[Try it] Reproduce this listing from its first line through the line with "Task: Click the page scrollbar on right edge", inclusive, leaving out all that follows.

[Exercise data]
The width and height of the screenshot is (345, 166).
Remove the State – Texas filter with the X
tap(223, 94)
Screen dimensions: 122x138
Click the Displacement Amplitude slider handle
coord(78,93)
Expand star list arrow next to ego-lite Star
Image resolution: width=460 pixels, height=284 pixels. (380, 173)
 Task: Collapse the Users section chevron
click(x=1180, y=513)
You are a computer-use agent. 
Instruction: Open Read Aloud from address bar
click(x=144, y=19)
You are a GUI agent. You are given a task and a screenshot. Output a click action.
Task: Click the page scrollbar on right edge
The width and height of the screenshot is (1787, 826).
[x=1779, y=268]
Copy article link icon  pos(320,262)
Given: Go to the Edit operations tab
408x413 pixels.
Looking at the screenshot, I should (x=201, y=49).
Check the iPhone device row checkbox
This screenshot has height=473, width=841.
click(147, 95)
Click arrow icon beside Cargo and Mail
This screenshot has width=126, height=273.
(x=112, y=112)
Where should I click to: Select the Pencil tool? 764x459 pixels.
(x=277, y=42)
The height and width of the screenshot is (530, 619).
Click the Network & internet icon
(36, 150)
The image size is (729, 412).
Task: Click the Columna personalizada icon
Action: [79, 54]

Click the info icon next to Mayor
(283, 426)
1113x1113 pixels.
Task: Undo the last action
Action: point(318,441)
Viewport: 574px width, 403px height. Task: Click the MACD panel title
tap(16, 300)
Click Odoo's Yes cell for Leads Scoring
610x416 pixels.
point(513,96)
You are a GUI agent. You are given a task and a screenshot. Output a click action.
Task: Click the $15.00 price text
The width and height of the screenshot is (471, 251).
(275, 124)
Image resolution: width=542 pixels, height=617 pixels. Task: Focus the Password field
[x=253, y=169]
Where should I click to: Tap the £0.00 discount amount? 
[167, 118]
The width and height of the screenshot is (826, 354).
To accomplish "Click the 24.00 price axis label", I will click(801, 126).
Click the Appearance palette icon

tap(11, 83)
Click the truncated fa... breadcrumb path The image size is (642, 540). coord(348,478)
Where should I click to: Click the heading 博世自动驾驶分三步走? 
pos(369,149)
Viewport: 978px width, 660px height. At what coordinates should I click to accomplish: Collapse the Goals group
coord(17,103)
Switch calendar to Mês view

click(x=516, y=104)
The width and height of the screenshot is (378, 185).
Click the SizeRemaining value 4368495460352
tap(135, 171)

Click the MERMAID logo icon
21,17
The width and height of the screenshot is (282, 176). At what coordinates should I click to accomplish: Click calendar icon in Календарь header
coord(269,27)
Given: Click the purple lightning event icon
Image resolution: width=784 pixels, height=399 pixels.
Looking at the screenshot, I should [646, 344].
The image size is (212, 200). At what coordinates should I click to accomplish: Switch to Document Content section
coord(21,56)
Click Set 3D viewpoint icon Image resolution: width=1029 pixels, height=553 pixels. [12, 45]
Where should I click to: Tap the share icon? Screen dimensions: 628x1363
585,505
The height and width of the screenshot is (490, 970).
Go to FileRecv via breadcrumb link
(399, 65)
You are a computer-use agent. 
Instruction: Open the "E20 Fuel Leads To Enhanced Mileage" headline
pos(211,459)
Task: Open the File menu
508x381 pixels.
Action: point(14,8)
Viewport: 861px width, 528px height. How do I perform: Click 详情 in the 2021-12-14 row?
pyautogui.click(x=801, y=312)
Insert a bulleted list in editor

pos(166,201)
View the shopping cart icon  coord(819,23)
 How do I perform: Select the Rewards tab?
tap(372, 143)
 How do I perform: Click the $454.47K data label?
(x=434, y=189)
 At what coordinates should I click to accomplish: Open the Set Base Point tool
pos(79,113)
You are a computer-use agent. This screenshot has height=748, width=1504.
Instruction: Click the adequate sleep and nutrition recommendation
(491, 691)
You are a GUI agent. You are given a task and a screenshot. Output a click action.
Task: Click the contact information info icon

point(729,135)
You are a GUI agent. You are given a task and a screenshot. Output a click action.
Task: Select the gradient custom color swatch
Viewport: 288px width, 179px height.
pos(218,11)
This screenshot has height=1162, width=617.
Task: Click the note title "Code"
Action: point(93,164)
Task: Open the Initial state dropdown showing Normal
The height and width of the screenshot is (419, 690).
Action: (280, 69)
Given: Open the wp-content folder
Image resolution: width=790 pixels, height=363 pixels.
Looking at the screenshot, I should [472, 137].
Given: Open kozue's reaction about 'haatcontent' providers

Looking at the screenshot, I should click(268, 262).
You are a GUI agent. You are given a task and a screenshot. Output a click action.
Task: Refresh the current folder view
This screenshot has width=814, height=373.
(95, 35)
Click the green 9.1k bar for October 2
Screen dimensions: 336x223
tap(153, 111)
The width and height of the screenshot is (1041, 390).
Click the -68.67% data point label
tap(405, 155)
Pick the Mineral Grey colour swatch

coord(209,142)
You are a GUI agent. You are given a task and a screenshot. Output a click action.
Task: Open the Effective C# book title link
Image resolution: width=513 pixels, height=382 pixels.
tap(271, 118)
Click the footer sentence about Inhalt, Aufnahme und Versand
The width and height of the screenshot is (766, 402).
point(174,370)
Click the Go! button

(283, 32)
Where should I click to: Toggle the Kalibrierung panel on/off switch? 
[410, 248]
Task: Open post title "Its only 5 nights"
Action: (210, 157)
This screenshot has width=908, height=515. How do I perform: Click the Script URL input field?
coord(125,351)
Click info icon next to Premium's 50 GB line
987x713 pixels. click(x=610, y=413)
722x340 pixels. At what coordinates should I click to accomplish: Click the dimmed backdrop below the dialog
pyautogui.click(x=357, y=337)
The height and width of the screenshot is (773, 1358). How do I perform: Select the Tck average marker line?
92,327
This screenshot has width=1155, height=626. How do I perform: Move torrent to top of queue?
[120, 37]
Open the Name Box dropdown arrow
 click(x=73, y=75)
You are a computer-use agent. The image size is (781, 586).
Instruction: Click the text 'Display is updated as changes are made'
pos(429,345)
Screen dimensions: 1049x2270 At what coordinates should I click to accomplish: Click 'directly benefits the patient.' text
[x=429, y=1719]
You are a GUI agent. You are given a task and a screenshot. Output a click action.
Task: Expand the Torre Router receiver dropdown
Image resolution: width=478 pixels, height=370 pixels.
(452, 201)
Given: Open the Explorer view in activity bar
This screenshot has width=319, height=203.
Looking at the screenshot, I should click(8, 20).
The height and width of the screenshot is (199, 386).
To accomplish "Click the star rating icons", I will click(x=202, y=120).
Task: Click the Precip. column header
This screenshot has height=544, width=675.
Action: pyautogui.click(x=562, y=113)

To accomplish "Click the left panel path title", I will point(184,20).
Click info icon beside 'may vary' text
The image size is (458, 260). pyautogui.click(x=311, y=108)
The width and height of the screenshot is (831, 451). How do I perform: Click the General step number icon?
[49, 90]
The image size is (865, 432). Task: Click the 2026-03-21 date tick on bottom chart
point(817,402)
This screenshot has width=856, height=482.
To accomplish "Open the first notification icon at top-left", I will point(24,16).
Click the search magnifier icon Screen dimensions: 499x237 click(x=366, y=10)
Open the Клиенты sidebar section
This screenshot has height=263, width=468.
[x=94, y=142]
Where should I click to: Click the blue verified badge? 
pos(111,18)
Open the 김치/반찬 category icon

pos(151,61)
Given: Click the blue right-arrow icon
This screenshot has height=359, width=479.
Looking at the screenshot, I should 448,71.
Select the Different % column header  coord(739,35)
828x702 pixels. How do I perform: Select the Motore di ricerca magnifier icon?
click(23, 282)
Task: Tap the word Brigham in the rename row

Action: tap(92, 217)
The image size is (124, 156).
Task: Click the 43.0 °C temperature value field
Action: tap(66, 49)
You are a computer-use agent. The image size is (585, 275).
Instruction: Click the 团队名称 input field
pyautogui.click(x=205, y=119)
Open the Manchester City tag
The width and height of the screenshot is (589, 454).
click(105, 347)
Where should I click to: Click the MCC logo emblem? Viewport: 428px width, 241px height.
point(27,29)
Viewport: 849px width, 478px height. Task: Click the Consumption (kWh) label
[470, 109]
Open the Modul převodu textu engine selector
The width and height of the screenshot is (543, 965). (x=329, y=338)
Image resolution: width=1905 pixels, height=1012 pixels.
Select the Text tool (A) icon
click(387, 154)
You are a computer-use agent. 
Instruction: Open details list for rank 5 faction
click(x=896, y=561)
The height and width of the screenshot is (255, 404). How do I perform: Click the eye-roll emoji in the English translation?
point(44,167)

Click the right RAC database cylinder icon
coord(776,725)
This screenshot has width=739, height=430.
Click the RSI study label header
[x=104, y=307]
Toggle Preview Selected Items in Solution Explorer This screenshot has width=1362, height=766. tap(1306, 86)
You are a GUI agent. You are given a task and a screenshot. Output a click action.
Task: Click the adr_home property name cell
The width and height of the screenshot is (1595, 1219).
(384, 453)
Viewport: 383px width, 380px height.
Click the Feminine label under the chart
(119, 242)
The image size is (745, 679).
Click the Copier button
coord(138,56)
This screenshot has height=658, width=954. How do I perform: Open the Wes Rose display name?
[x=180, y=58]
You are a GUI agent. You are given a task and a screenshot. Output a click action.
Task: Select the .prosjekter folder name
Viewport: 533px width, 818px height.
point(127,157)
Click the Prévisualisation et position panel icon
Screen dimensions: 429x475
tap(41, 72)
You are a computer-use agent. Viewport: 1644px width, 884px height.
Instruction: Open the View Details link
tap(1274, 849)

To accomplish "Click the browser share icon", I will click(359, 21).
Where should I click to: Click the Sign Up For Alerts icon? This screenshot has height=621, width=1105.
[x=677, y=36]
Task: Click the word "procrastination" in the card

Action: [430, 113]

[Exercise output]
The width and height of the screenshot is (345, 166).
Remove the State – Texas filter with the X
tap(223, 94)
Screen dimensions: 122x138
Click the Displacement Amplitude slider handle
coord(78,93)
Expand star list arrow next to ego-lite Star
Image resolution: width=460 pixels, height=284 pixels. (380, 173)
 Task: Collapse the Users section chevron
click(x=1180, y=513)
You are a computer-use agent. 
Instruction: Open Read Aloud from address bar
click(x=144, y=19)
You are a GUI agent. You are given a task and a screenshot. Output a click action.
Task: Click the page scrollbar on right edge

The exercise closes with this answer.